- Genre: Talk show; Entertainment;
- Presented by: Glenn Robbins Mick Molloy
- No. of seasons: 1
- No. of episodes: 6

Production
- Executive producers: Mick Molloy; Richard Molloy; Greg Sitch;
- Running time: 60 minutes (inc. ads)
- Production company: Molloy Boy Productions

Original release
- Network: Seven Network
- Release: 20 April 2026 – present

= Glenn & Mick's Celebrity Intervention =

Australian talk show

Glenn & Mick's Celebrity Intervention is an Australian talk show hosted by comedians Glenn Robbins and Mick Molloy that airs on Seven Network. The series premiered on 20 April 2026.

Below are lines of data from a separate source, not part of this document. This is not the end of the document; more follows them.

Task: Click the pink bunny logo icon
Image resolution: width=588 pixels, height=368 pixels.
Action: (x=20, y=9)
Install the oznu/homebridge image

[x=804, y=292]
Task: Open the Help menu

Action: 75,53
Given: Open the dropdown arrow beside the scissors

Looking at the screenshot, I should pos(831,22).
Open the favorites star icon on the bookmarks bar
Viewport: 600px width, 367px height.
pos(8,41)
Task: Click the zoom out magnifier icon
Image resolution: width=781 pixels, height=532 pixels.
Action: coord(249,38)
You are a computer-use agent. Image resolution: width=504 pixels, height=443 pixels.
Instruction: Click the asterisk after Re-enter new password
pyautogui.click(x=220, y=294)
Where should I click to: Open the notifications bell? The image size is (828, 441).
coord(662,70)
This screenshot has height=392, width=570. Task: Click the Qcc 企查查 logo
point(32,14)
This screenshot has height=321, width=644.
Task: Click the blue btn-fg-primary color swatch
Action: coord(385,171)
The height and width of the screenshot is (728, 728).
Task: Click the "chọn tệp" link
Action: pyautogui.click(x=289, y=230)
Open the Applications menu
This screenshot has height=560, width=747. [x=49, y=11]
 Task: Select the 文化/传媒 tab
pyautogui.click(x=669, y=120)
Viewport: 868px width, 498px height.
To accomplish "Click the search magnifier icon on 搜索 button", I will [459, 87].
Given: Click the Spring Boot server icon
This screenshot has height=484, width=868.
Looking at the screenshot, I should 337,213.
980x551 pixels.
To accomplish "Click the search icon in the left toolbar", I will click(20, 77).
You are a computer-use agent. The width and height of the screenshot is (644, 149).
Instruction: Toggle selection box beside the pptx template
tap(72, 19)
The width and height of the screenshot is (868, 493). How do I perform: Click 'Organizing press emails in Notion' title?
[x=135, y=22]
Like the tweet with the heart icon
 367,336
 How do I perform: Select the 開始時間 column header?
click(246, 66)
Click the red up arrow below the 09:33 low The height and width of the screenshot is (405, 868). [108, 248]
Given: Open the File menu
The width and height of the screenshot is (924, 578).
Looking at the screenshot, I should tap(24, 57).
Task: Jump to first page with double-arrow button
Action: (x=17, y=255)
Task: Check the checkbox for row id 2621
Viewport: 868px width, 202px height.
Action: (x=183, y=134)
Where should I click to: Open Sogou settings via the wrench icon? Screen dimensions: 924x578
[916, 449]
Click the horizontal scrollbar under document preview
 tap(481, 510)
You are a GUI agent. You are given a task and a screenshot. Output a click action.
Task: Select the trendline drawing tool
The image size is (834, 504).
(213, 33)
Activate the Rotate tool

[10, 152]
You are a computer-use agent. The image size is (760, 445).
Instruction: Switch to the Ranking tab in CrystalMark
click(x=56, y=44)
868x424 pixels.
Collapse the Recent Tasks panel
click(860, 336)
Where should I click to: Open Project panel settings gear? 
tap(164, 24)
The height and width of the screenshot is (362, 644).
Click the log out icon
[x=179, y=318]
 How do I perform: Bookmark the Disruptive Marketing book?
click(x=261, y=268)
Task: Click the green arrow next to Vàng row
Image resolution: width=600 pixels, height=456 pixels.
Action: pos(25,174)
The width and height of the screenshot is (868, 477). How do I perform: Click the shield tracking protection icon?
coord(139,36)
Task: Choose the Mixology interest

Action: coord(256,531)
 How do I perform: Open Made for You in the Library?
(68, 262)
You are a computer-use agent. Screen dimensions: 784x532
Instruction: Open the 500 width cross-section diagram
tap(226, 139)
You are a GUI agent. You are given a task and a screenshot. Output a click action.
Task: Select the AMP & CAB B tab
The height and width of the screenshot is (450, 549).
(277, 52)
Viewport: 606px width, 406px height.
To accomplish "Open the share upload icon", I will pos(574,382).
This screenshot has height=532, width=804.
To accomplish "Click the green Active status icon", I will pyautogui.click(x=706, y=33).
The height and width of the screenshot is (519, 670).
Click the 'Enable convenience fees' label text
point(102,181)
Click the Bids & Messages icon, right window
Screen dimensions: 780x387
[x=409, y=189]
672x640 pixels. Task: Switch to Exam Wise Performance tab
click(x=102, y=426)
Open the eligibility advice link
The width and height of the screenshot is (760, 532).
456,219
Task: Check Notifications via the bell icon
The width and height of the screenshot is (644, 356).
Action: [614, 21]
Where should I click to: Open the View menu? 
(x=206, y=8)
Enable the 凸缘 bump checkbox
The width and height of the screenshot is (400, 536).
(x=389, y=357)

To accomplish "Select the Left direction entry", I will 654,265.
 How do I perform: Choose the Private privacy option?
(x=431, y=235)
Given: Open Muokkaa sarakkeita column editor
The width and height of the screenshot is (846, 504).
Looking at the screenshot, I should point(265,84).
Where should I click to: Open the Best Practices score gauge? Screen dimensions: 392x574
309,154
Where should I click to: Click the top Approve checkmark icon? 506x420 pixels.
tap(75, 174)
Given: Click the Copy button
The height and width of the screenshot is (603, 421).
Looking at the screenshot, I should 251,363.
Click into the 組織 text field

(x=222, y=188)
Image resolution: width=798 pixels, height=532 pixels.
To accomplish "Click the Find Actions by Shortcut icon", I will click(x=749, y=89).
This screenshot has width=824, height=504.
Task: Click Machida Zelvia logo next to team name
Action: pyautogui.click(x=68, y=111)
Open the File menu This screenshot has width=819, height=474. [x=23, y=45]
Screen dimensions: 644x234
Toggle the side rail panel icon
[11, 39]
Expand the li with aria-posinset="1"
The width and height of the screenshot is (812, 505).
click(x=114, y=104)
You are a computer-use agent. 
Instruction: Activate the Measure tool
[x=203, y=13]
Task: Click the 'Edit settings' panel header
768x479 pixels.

The series was first announced at Seven's upfronts in October 2025 with no title at the time. In February 2026, the title and format of the series were revealed. In June 2026, the series was in talks to return for a second season which was confirmed in July 2026.

==Format==

The series sees Glenn, Mick and a special guest co-host hold a mock intervention in a comedic way with a well-known personality, which includes inviting their closest friends, family and colleagues to revisit the highs and the lows in a look back at their life and career.

==Episodes==
=== Season 1 (2026) ===

| No. overall | No. in season | Guest | Guest Host | Original release date | Australian viewers |
|---|---|---|---|---|---|
| 1 | 1 | Carrie Bickmore | Kate Langbroek | 20 April 2026 | 790,000 |
| 2 | 2 | Sam Pang | Lawrence Mooney | 27 April 2026 | 693,000 |
| 3 | 3 | Chris Brown | Denise Scott | 4 May 2026 | 685,000 |
| 4 | 4 | Guy Sebastian | Lawrence Mooney | 11 May 2026 | 639,000 |
| 5 | 5 | Dave Hughes | Kate Langbroek | 18 May 2026 | 585,000 |
| 6 | 6 | Mick Fanning | Lawrence Mooney | 25 May 2026 | 544,000 |
| 7 | 7 | Jim Jefferies | Lawrence Mooney | 1 June 2026 | 637,000 |

==Reception==
===Viewership===

The first episode was viewed by an average rating of 790,000 viewers and ranked second in its timeslot behind Nine Network's The Floor (975,000 viewers).